Direction: Turn every line of the records below into a two-column Markdown table with the columns No. and Text, one row per line, and skip blank lines.

Materials provided:
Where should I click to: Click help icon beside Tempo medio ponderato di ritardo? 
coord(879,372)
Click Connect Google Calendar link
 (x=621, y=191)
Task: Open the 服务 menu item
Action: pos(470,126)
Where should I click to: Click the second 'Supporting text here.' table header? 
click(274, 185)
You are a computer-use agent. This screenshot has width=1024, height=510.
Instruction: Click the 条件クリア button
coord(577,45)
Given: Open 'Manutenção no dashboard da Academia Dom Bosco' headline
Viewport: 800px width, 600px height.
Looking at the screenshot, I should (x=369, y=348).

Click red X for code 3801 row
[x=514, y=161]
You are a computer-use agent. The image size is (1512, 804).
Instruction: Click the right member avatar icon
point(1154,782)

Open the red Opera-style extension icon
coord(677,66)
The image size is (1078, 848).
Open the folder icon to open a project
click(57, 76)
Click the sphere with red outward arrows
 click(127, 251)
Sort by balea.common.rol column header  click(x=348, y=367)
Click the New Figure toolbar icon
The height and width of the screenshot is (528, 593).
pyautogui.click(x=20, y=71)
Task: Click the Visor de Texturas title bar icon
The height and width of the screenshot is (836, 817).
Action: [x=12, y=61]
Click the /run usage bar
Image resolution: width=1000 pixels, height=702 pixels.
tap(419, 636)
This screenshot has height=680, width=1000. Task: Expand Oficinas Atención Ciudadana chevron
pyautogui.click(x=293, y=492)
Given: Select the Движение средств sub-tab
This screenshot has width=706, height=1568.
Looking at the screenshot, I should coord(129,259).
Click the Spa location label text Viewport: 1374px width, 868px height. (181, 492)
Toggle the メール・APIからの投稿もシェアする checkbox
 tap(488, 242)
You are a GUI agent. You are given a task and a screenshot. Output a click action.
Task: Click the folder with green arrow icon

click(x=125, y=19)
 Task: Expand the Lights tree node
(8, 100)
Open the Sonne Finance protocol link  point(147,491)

Full solution:
| No. | Text |
|---|---|
| 1 | Where should I click to: Click help icon beside Tempo medio ponderato di ritardo?  |
| 2 | coord(879,372) |
| 3 | Click Connect Google Calendar link |
| 4 |  (x=621, y=191) |
| 5 | Task: Open the 服务 menu item |
| 6 | Action: pos(470,126) |
| 7 | Where should I click to: Click the second 'Supporting text here.' table header?  |
| 8 | click(274, 185) |
| 9 | You are a computer-use agent. This screenshot has width=1024, height=510. |
| 10 | Instruction: Click the 条件クリア button |
| 11 | coord(577,45) |
| 12 | Given: Open 'Manutenção no dashboard da Academia Dom Bosco' headline |
| 13 | Viewport: 800px width, 600px height. |
| 14 | Looking at the screenshot, I should (x=369, y=348). |
| 15 | Click red X for code 3801 row |
| 16 | [x=514, y=161] |
| 17 | You are a computer-use agent. The image size is (1512, 804). |
| 18 | Instruction: Click the right member avatar icon |
| 19 | point(1154,782) |
| 20 | Open the red Opera-style extension icon |
| 21 | coord(677,66) |
| 22 | The image size is (1078, 848). |
| 23 | Open the folder icon to open a project |
| 24 | click(57, 76) |
| 25 | Click the sphere with red outward arrows |
| 26 |  click(127, 251) |
| 27 | Sort by balea.common.rol column header  click(x=348, y=367) |
| 28 | Click the New Figure toolbar icon |
| 29 | The height and width of the screenshot is (528, 593). |
| 30 | pyautogui.click(x=20, y=71) |
| 31 | Task: Click the Visor de Texturas title bar icon |
| 32 | The height and width of the screenshot is (836, 817). |
| 33 | Action: [x=12, y=61] |
| 34 | Click the /run usage bar |
| 35 | Image resolution: width=1000 pixels, height=702 pixels. |
| 36 | tap(419, 636) |
| 37 | This screenshot has height=680, width=1000. Task: Expand Oficinas Atención Ciudadana chevron |
| 38 | pyautogui.click(x=293, y=492) |
| 39 | Given: Select the Движение средств sub-tab |
| 40 | This screenshot has width=706, height=1568. |
| 41 | Looking at the screenshot, I should coord(129,259). |
| 42 | Click the Spa location label text Viewport: 1374px width, 868px height. (181, 492) |
| 43 | Toggle the メール・APIからの投稿もシェアする checkbox |
| 44 |  tap(488, 242) |
| 45 | You are a GUI agent. You are given a task and a screenshot. Output a click action. |
| 46 | Task: Click the folder with green arrow icon |
| 47 | click(x=125, y=19) |
| 48 |  Task: Expand the Lights tree node |
| 49 | (8, 100) |
| 50 | Open the Sonne Finance protocol link  point(147,491) |